During the Paleo-Indian Period (16,000–8500 BC) and into the beginning of the Archaic Period (8500–1000 BC), Virginia Indians hunted and gathered in the large forests that dominated the landscape. Gradually their lifestyles became more sedentary, and they began to cultivate domesticated plants as a food source. As the climate warmed and rivers created flood plains with nutrient-rich soil, they encouraged wild plants by weeding and replanting seeds. Trash piles also improved the soil, and Indians found them to be ideal spots for gardens. Although there has been some disagreement over the years, scholars largely agree that eastern North America is one of just ten sites worldwide where plants were independently domesticated. (Those who demur argue that domesticated species dispersed northward from Mexico.) The first domesticates included sunflower, cucurbit gourd, knotweed, sumpweed, chenopod, little barley, and maygrass, and together are known as the Eastern Agricultural Complex. Ironically, the cultivated forms of these species are now mostly extinct, with some still surviving in the wild.

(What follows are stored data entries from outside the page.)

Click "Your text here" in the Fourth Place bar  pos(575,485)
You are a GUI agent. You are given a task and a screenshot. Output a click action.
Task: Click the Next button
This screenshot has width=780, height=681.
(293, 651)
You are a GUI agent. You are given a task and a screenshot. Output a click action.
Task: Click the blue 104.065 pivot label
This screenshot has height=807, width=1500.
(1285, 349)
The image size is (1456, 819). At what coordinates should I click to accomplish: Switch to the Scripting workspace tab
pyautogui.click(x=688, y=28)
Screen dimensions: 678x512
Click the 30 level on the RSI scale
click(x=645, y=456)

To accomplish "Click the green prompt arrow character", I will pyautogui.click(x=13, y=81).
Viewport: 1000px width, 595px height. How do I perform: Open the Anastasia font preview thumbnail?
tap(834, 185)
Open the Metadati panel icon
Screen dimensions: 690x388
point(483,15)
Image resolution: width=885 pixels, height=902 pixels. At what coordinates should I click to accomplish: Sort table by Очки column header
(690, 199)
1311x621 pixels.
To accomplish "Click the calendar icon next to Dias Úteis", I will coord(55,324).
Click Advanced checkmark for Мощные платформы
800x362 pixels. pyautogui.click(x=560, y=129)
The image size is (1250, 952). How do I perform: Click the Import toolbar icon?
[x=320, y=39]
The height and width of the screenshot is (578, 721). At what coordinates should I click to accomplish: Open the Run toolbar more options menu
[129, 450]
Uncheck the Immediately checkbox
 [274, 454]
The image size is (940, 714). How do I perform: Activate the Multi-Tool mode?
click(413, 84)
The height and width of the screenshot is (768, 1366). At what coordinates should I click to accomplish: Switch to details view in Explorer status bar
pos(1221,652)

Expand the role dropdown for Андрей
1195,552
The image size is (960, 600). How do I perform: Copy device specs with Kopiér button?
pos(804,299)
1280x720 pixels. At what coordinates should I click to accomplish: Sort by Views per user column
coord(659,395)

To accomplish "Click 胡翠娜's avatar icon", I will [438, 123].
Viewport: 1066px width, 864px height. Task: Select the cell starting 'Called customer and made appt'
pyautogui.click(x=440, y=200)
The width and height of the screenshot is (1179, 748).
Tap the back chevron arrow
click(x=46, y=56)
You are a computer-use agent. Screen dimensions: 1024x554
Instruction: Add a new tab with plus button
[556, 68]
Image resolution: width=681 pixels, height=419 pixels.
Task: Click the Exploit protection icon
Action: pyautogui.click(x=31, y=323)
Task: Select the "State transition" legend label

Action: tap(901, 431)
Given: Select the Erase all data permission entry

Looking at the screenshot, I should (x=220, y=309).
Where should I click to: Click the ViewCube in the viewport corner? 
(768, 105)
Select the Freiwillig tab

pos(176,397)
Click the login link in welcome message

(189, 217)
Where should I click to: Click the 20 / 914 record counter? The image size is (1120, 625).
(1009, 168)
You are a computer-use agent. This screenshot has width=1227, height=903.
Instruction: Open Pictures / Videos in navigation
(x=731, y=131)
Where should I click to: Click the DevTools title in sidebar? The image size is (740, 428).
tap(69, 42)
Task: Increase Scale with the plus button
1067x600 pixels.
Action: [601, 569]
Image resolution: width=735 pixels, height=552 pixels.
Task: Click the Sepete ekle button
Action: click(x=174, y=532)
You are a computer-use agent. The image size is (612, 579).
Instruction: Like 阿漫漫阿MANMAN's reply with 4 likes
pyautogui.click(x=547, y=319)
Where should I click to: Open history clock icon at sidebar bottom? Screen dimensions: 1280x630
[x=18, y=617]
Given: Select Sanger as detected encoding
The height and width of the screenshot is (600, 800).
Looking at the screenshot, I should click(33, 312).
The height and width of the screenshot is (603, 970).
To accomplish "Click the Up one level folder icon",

Virginia Indians began domesticating plants at different points in history depending on their region. To the west of the Blue Ridge Mountains, where other food sources were perhaps more difficult to obtain, domestication happened as early as the Middle Woodland Period (400 BC–AD 900). To the east of the Blue Ridge, in the Piedmont and Tidewater, where fish from the Chesapeake Bay were abundant and travel by canoe made food-gathering easier, domestication came later. Maize was introduced into Virginia in small quantities and at scattered locations sometime after AD 200, and seems to have been widespread by AD 1100. Still, because one in three Virginia summers was dry, its production was limited, likely making it a high-status food. Archaeological findings have suggested that it may have had ceremonial or political significance. Beans and squash, meanwhile, appear to have been domesticated later than maize and begin appearing in archaeological sites that date to the fourteenth century.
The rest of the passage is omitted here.